Dan Hobbs had already founded and sold his first company, which made software to prevent students from cheating, when he learned of a tragedy that would inspire his next. Childhood friend Ciaran O’Mara, a computer vision expert, told Hobbs that a worker had suddenly died at the warehouse where his aunt worked as an operations manager in their native Ireland.

“They thought it was a freak accident,” Hobbs told Forbes. “But when they went back through the CCTV, they saw that the behavior patterns that were leading to an accident were happening all the time. So it could have been stopped.”

Two years later, Hobbs and O’Mara founded Protex AI, a startup that uses artificial intelligence to monitor worker safety at warehouses and factories by analyzing security video footage. On Tuesday, the Dublin-based company announced a $36 million Series B from investors Salesforce Ventures and Hedosophia.

Protex’s services detect behavior and patterns that could lead to an accident, like workers failing to wear protective gear like hardhats or safety goggles, reckless forklift operations or roughhousing while on site. The software lets operations managers use generative AI to sift through warehouse data or create aggregated safety reports. The product can blur faces to protect the identity of individual workers, so companies can focus on overall safety trends instead of singling out workers.

The advantage, said Hobbs, is being able to get a more complete picture of safety practices that site managers miss amid the chaotic environment of a warehouse. “They’re humongous. Lots of noise. There’s lots of stuff going on,” said Hobbs. “So it’s really hard to actually spot these trends if you’re just walking around a facility.”

The company is still small — annualized revenue is expected to hit $10 million by the end of the year, and the new funding brings Protex’s valuation to $150 million — but it’s already snagged high-profile customers like Amazon and Tesla. (The company declined to detail how the companies are using Protex’s products, citing non-disclosure agreements.)

The opportunity is potentially huge. The global warehouse and storage market is expected to grow to $643 billion in the next four years, according to the research firm Technavio. Meanwhile, worker safety has become a hot-button issue as companies like Amazon expand their footprint in the U.S. According to the Bureau of Labor Statistics, the transportation and warehousing sector had 930 fatalities in 2023 (though that figure also includes car accidents involving delivery drivers) — second only to the construction industry.

Part of the benefit of using a system like Protex’s is saving on insurance, said Nowi Kallen, managing director at Salesforce Ventures. “There’s a real cost to not doing anything for prevention,” he said. “Insurance premiums are going up year over year. It’s a huge cost to these businesses, and this is a way to actually keep premiums down.”

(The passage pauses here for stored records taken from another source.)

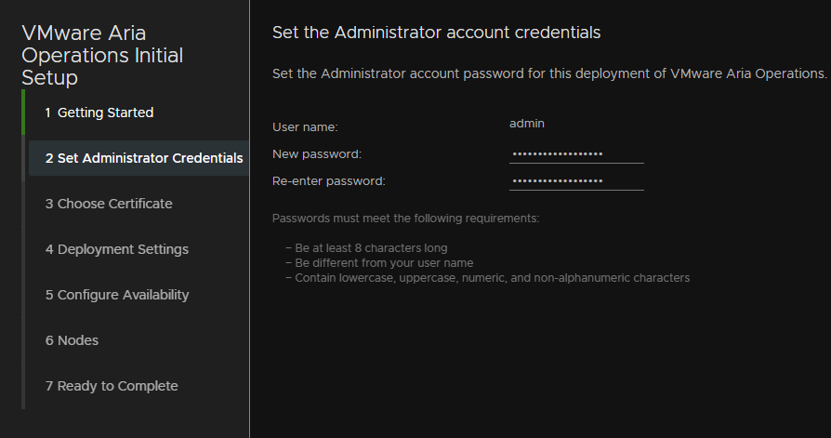Click the 'Re-enter password:' label
The width and height of the screenshot is (831, 438).
328,181
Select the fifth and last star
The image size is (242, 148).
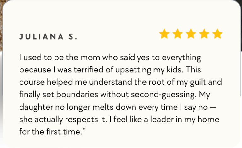(x=217, y=34)
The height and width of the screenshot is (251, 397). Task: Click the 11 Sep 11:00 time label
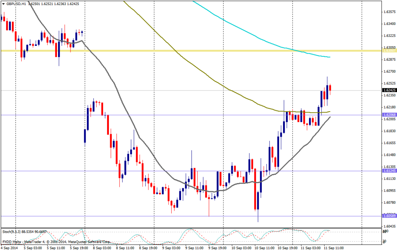pyautogui.click(x=334, y=248)
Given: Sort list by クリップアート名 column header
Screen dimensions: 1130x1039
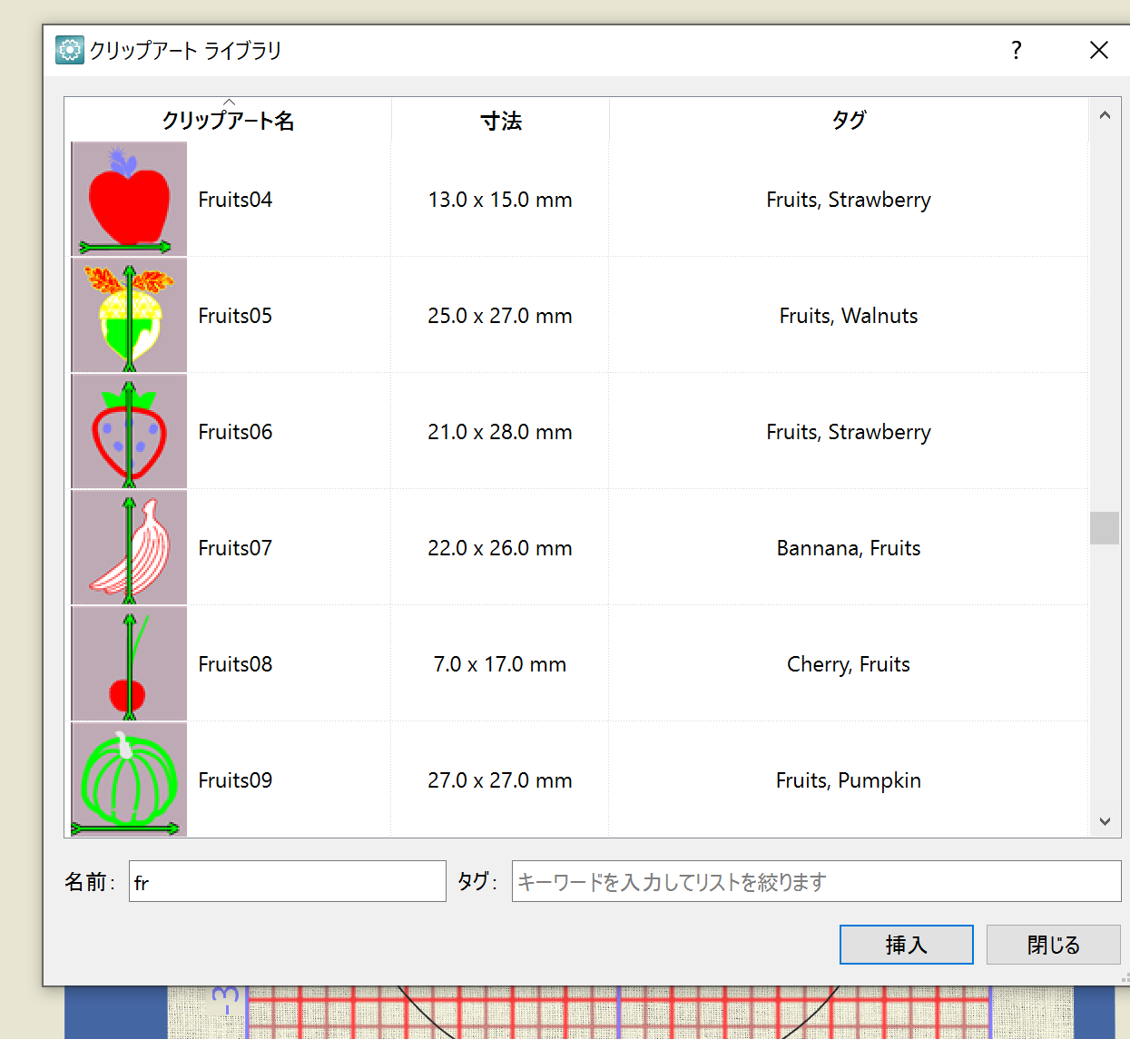Looking at the screenshot, I should click(x=228, y=121).
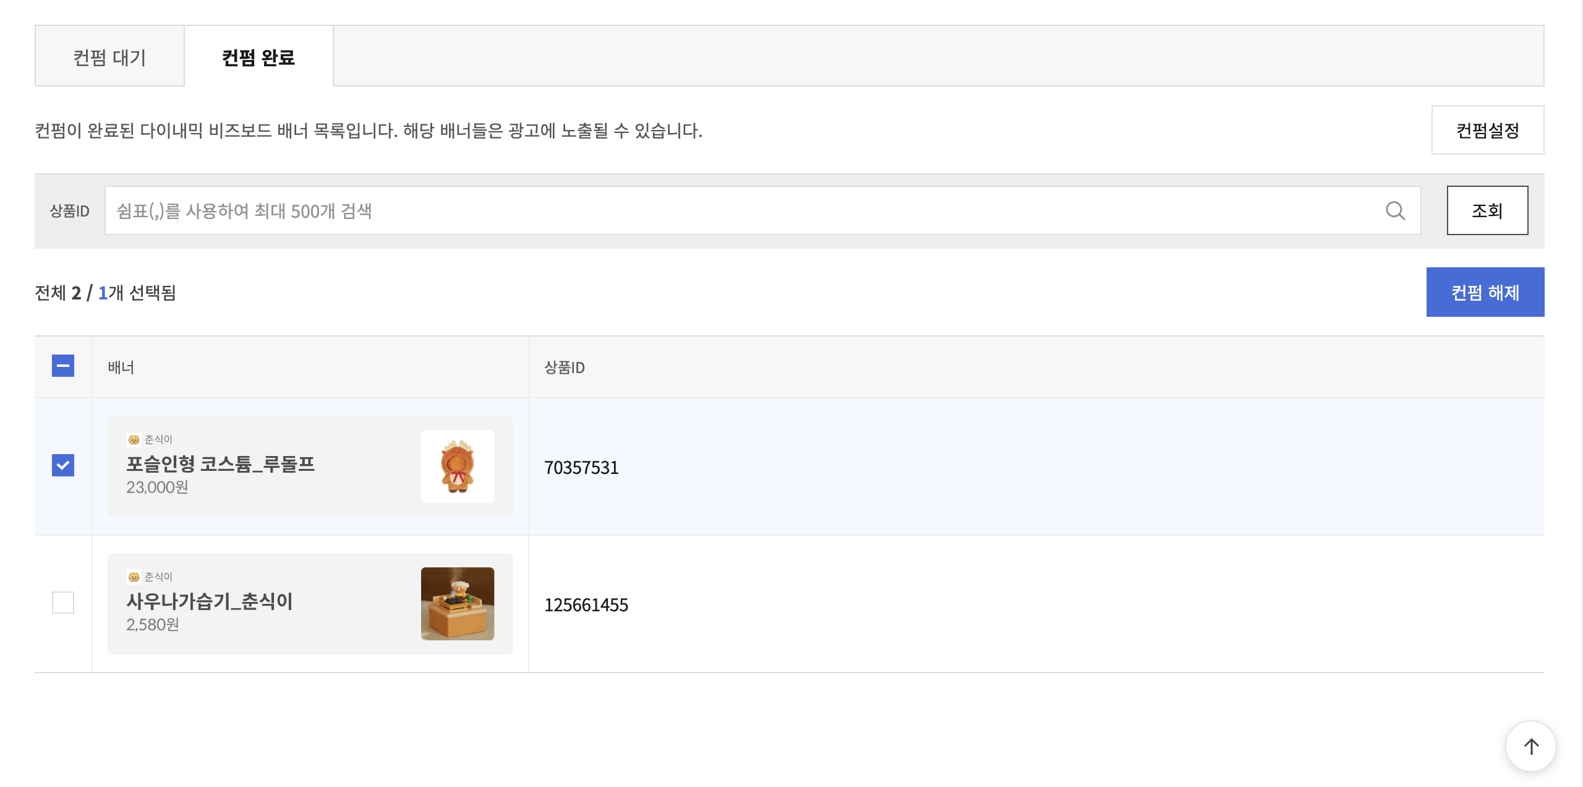Select the 컨펌 완료 tab
The image size is (1583, 787).
coord(258,57)
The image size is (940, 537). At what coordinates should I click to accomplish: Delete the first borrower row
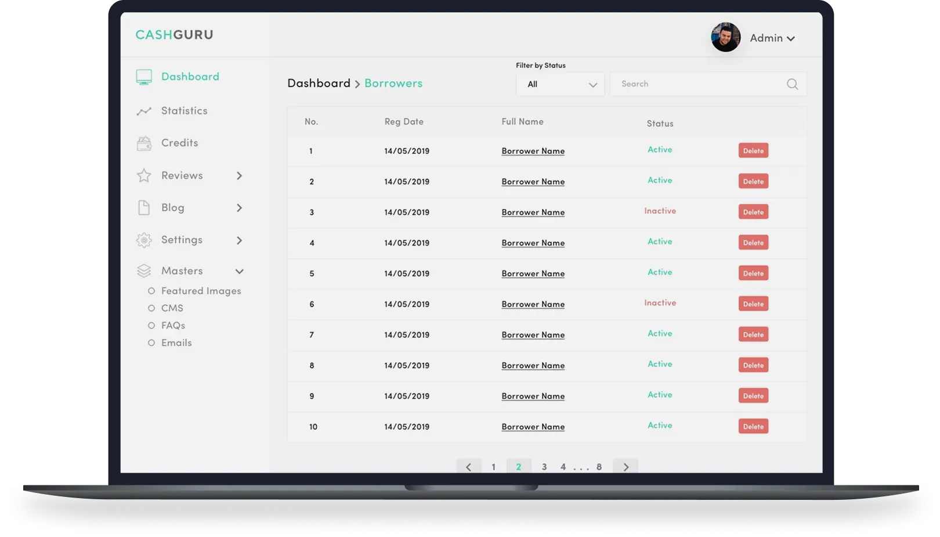point(753,150)
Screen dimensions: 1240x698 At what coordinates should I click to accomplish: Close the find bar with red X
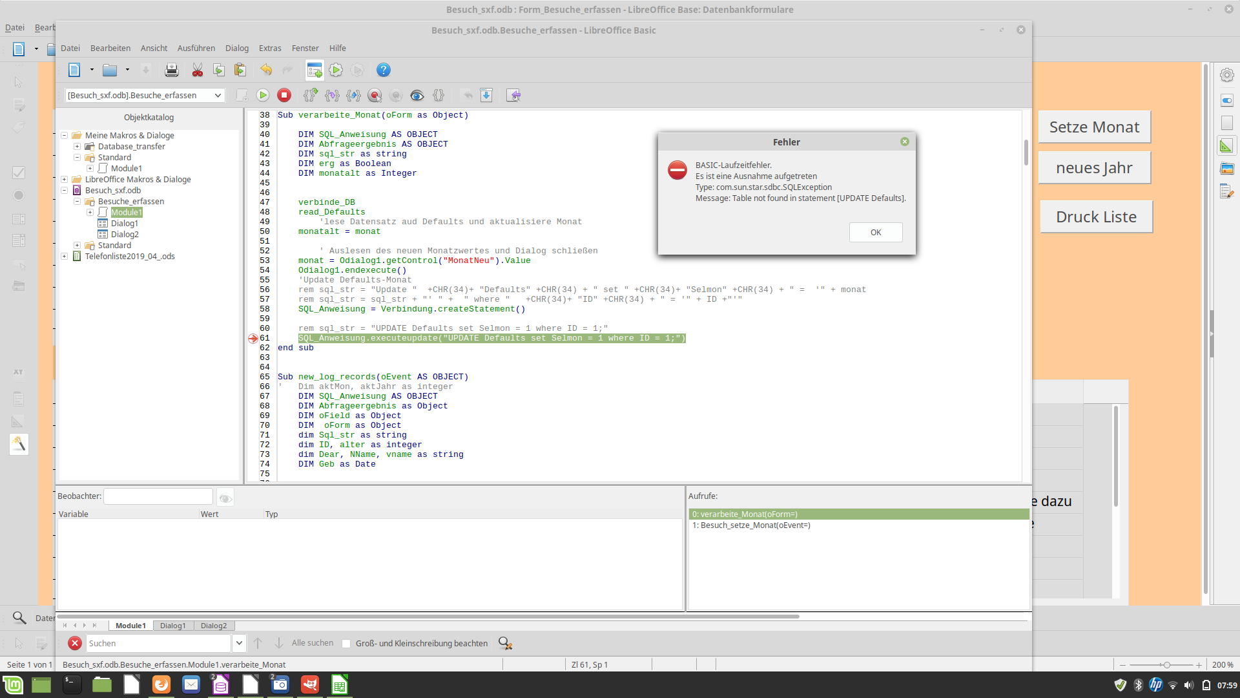[75, 644]
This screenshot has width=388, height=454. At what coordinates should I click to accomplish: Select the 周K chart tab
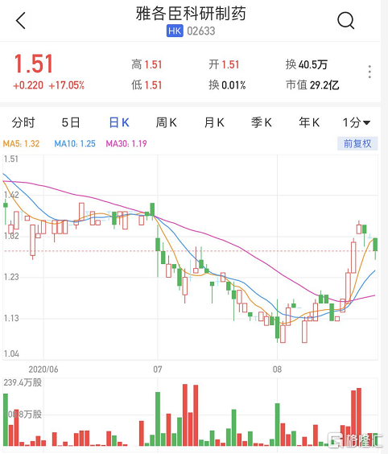pos(166,123)
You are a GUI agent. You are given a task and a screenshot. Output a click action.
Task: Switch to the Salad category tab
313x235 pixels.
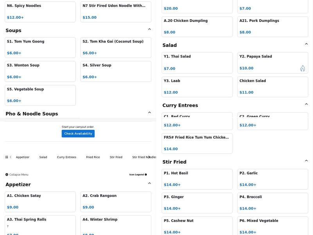(43, 157)
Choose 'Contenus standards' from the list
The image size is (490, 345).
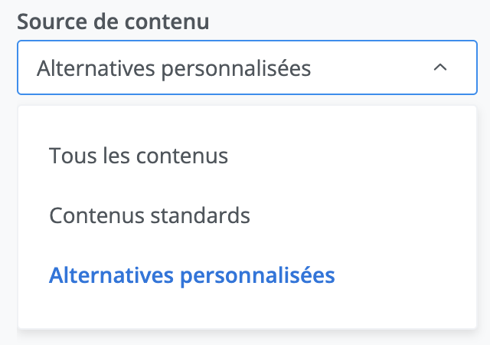(149, 215)
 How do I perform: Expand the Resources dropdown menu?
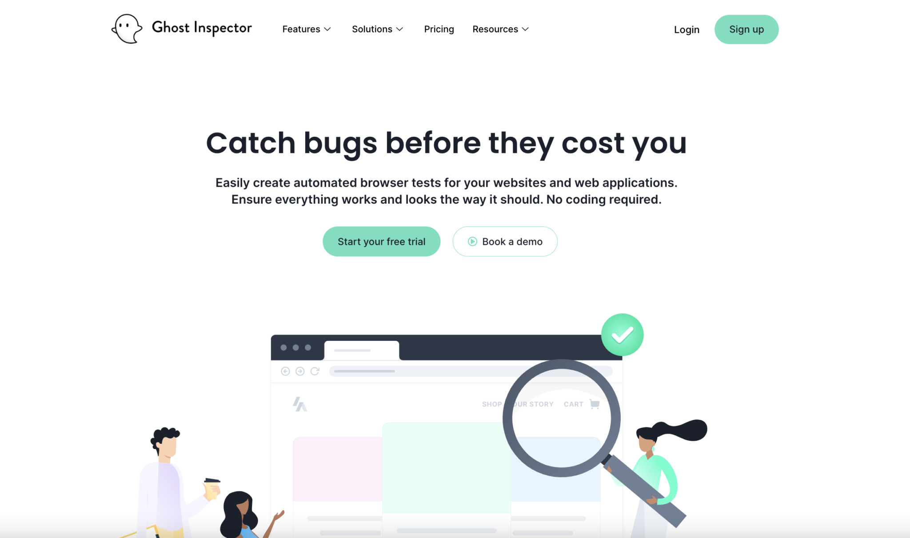pos(501,29)
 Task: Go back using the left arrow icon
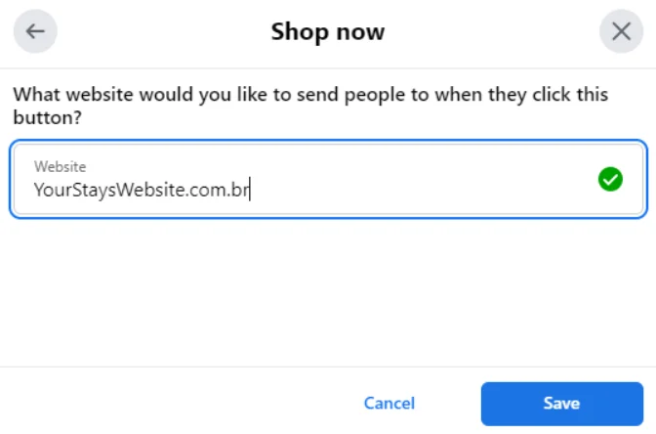pyautogui.click(x=35, y=31)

Technology for warehouses and factories has come under scrutiny, though, as privacy activists argue the tools can be overly intrusive when it comes to surveillance. Hobbs said Protex homes in on safety, not performance. “We’re not coming in saying you have to work faster, better, smarter,” said Hobbs. “It’s not one individual that’s going to cause a freak accident. There’s these collective pieces to it, and that’s really what we focus on.”